Start Task inputs
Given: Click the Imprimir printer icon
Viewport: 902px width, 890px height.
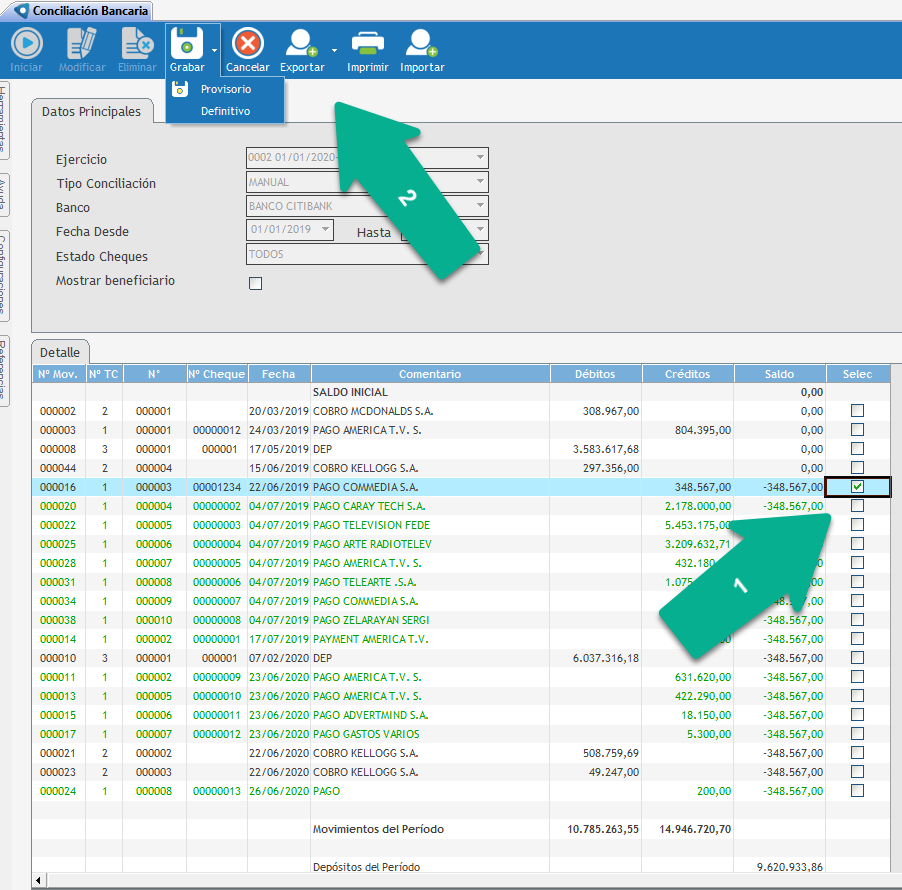Looking at the screenshot, I should point(368,44).
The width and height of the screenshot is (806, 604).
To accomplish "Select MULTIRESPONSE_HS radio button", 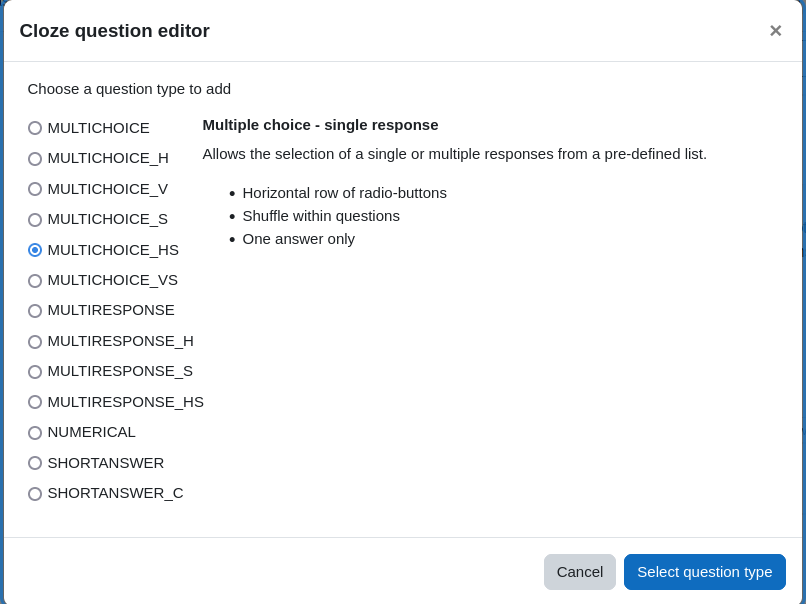I will tap(35, 402).
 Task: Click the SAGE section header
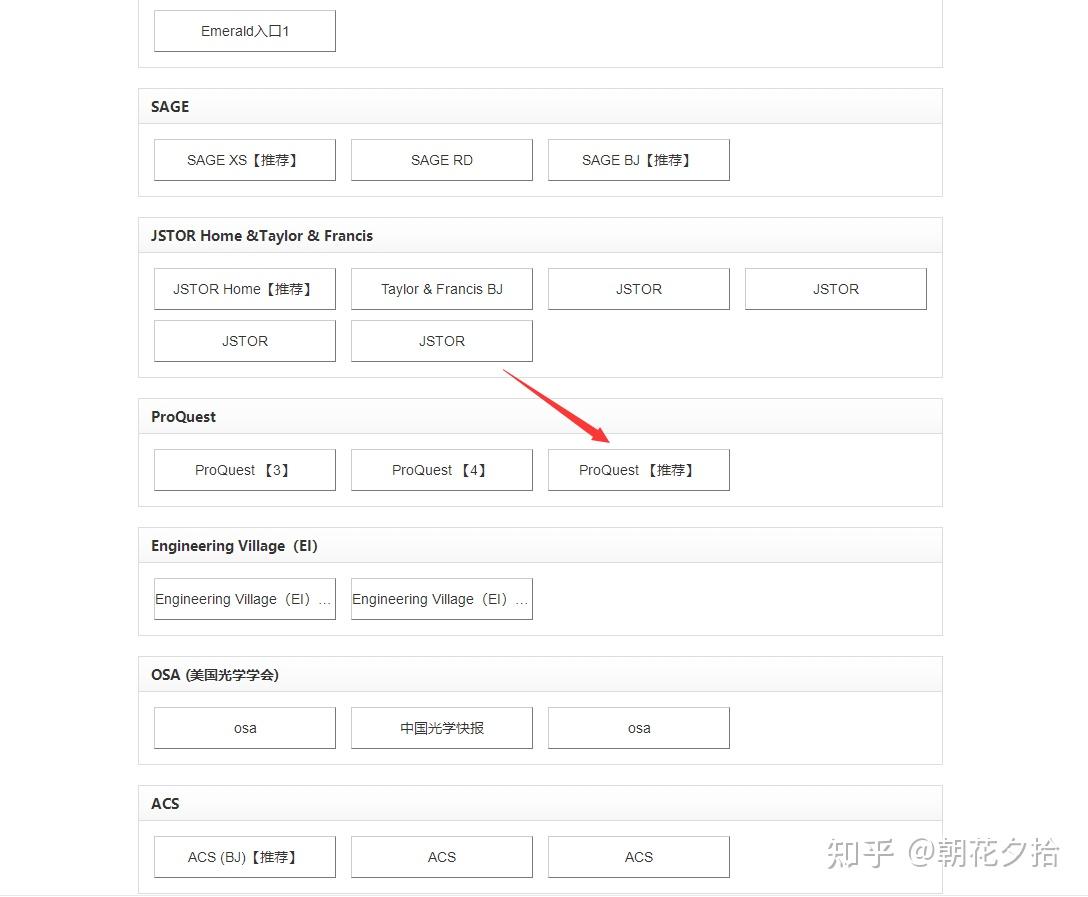169,107
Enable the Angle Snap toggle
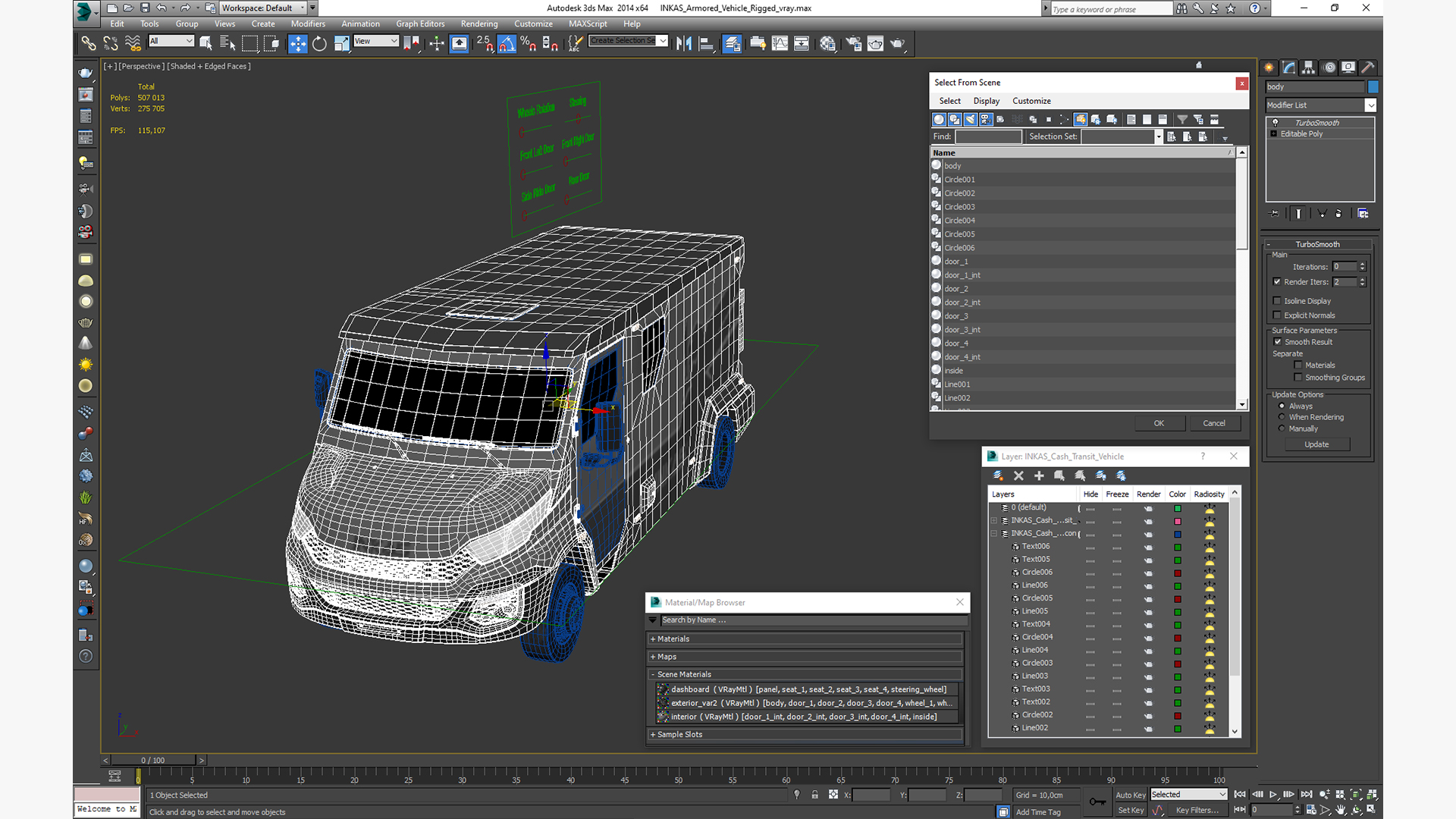Image resolution: width=1456 pixels, height=819 pixels. [x=507, y=44]
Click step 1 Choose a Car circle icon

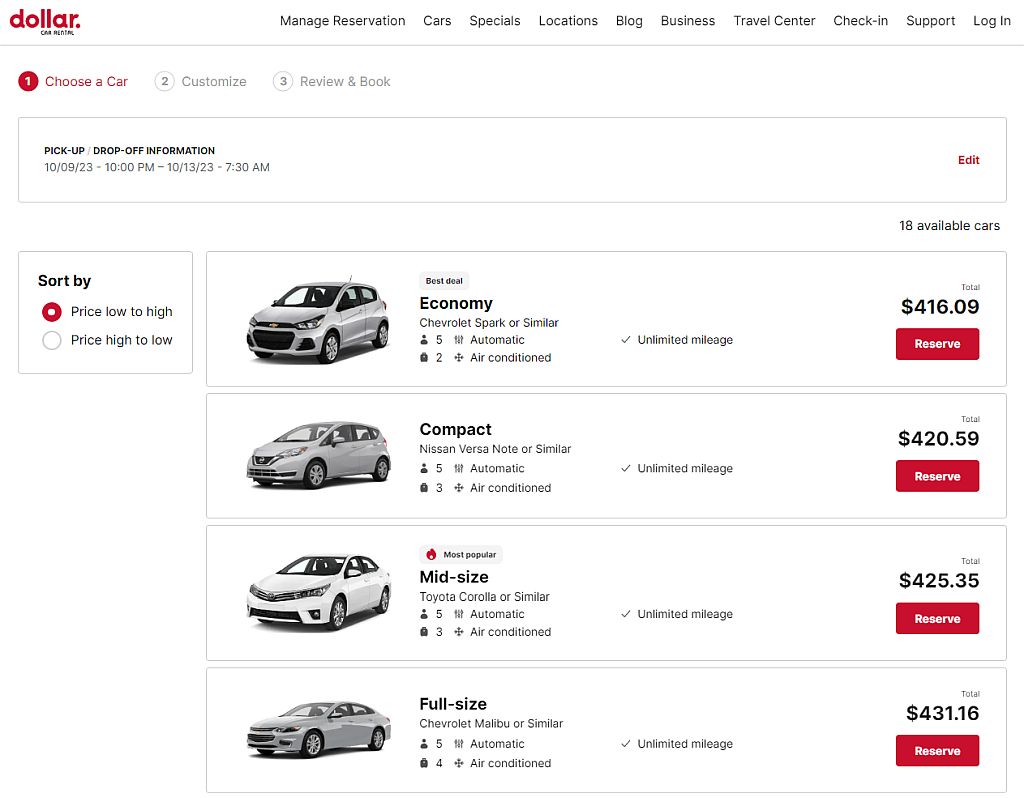pos(27,81)
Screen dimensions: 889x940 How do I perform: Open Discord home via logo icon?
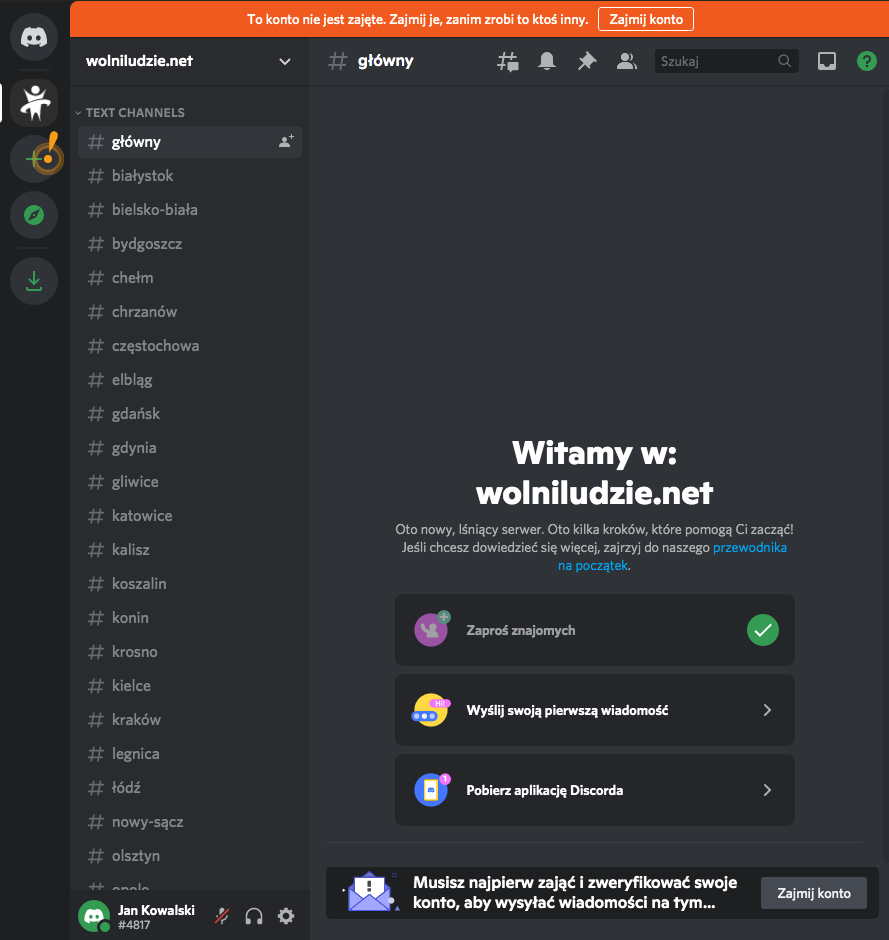point(34,37)
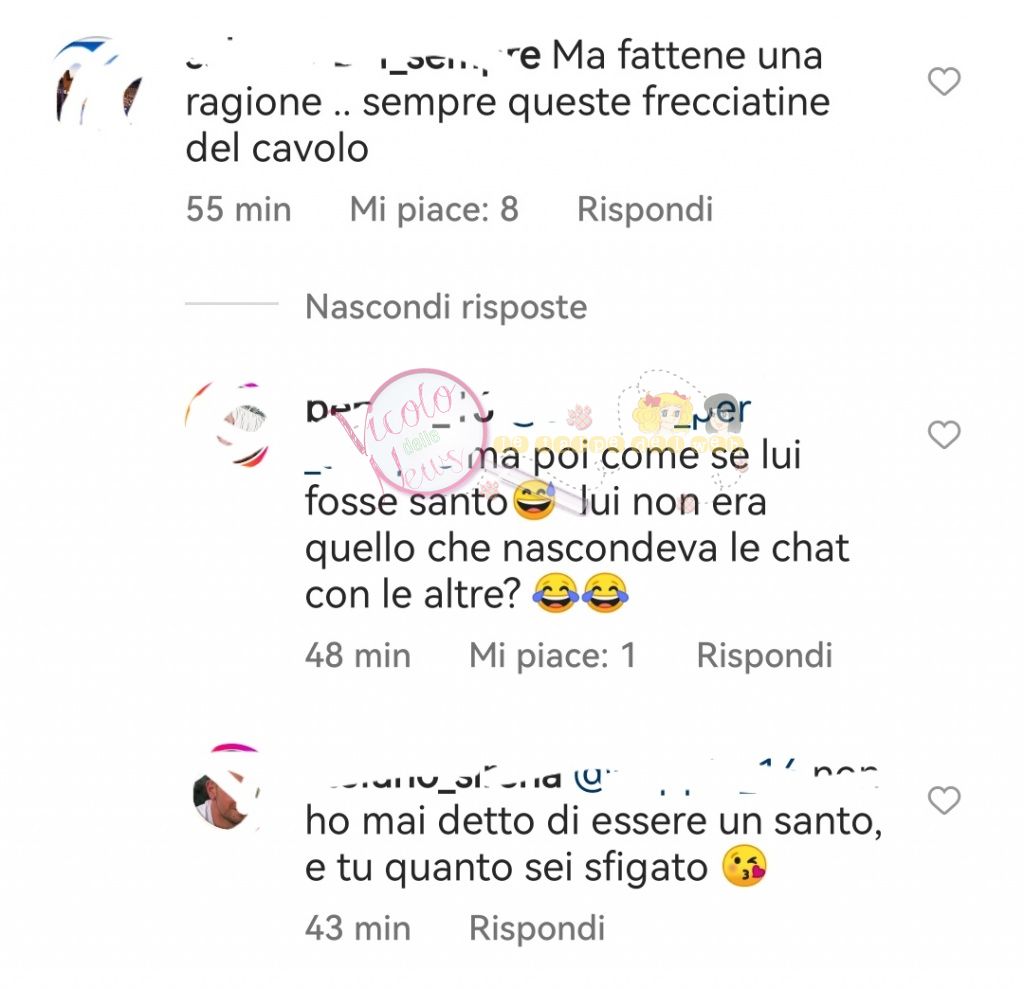Like the 'come se lui fosse santo' reply
This screenshot has height=989, width=1024.
(x=944, y=434)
End Task inputs
(Task instructions) Output the part of the items that starts at the line containing "Enable the Angle Snap toggle" and runs through the end of the items as a JSON list of strings, one string per line, with blank lines skipped and the pictures left out.

(Response to the task)
[
  "Enable the Angle Snap toggle",
  "Image resolution: width=1456 pixels, height=819 pixels. [x=507, y=44]",
  "Click step 1 Choose a Car circle icon",
  "pos(27,81)",
  "Screen dimensions: 889x940 How do I perform: Open Discord home via logo icon?",
  "point(34,37)",
  "Like the 'come se lui fosse santo' reply",
  "This screenshot has height=989, width=1024.",
  "(x=944, y=434)"
]